Brief:
Can you write out the material below again with every "icon" changed to "button", nothing else altered and the pictures left out?

Listed entries:

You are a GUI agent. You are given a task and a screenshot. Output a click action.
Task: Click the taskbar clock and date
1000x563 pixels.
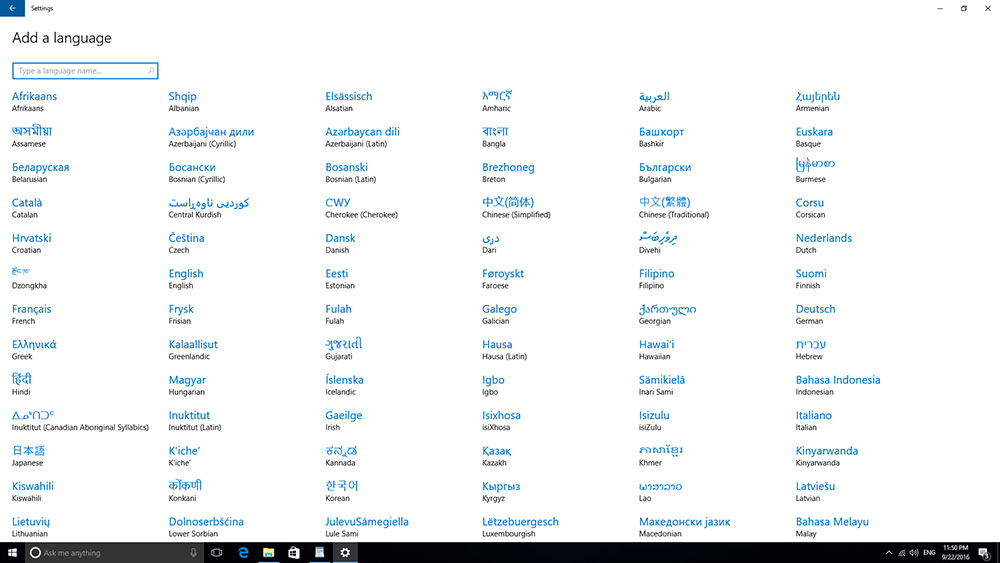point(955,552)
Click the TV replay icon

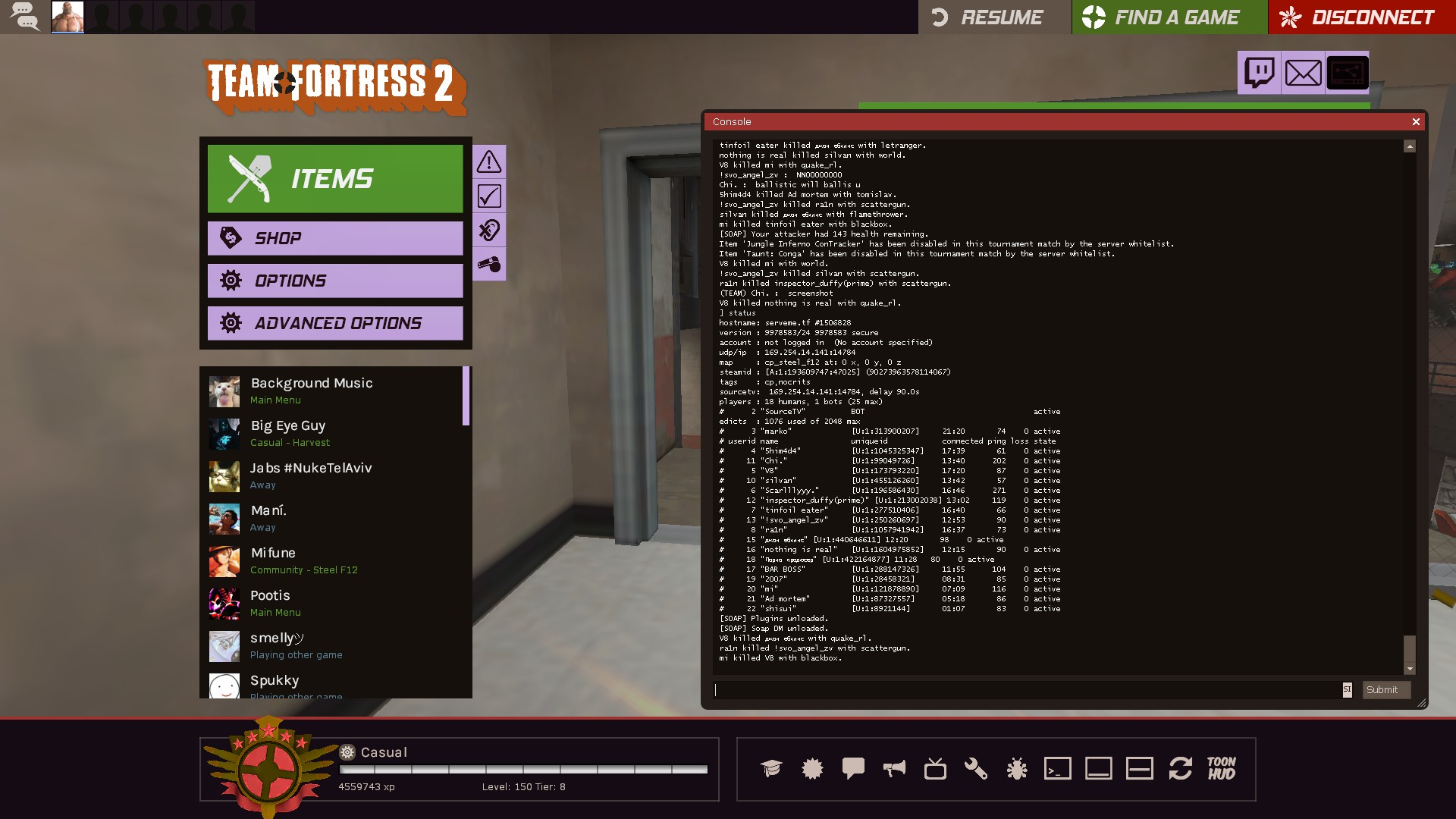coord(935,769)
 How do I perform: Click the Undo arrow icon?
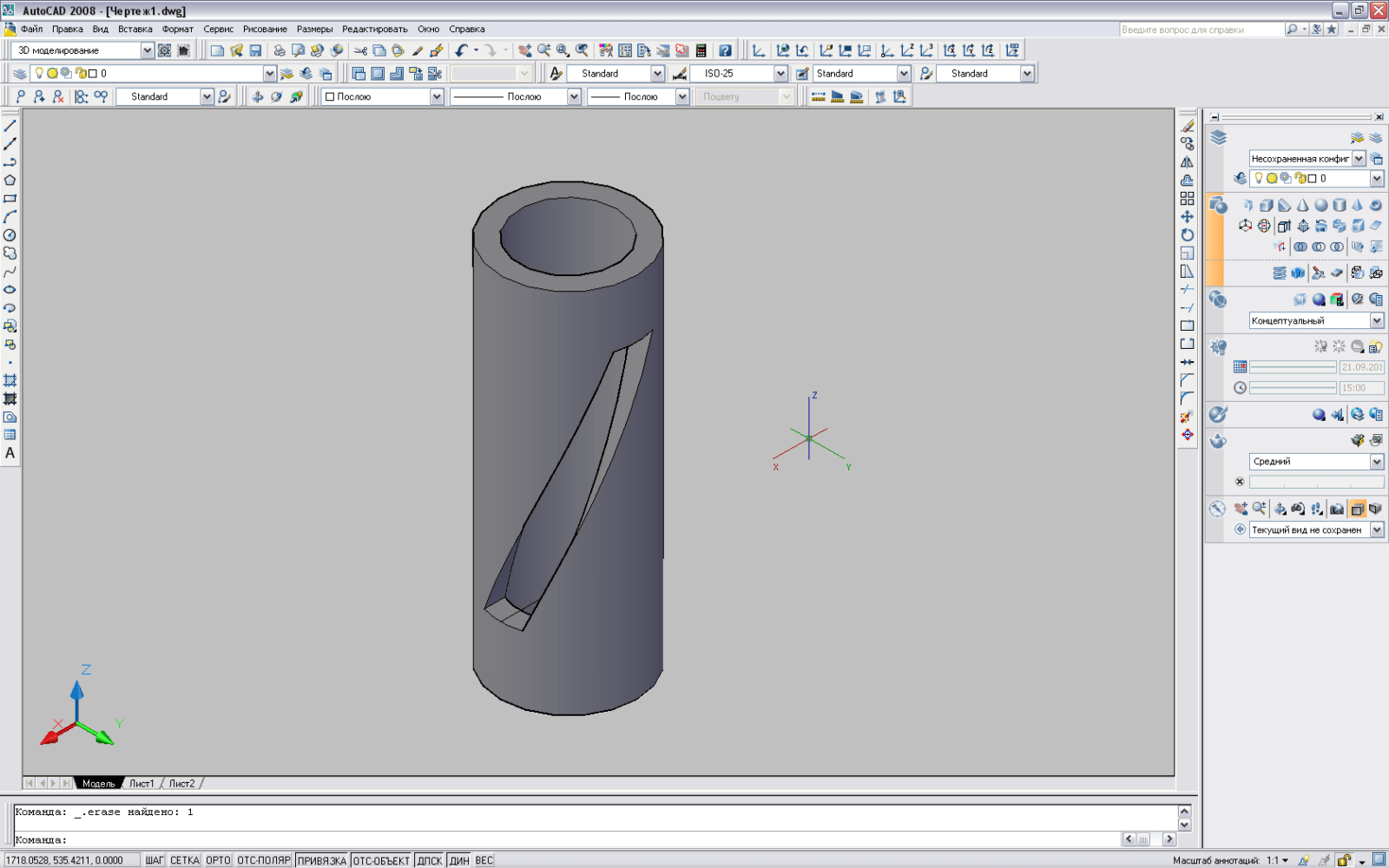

Expected answer:
You are a GUI agent. You are given a task and a screenshot. Output a click action.
Task: Click the taskbar clock and date
1000x563 pixels.
point(955,552)
Click the TV replay button

coord(935,769)
 How do I perform: Click the Undo arrow button?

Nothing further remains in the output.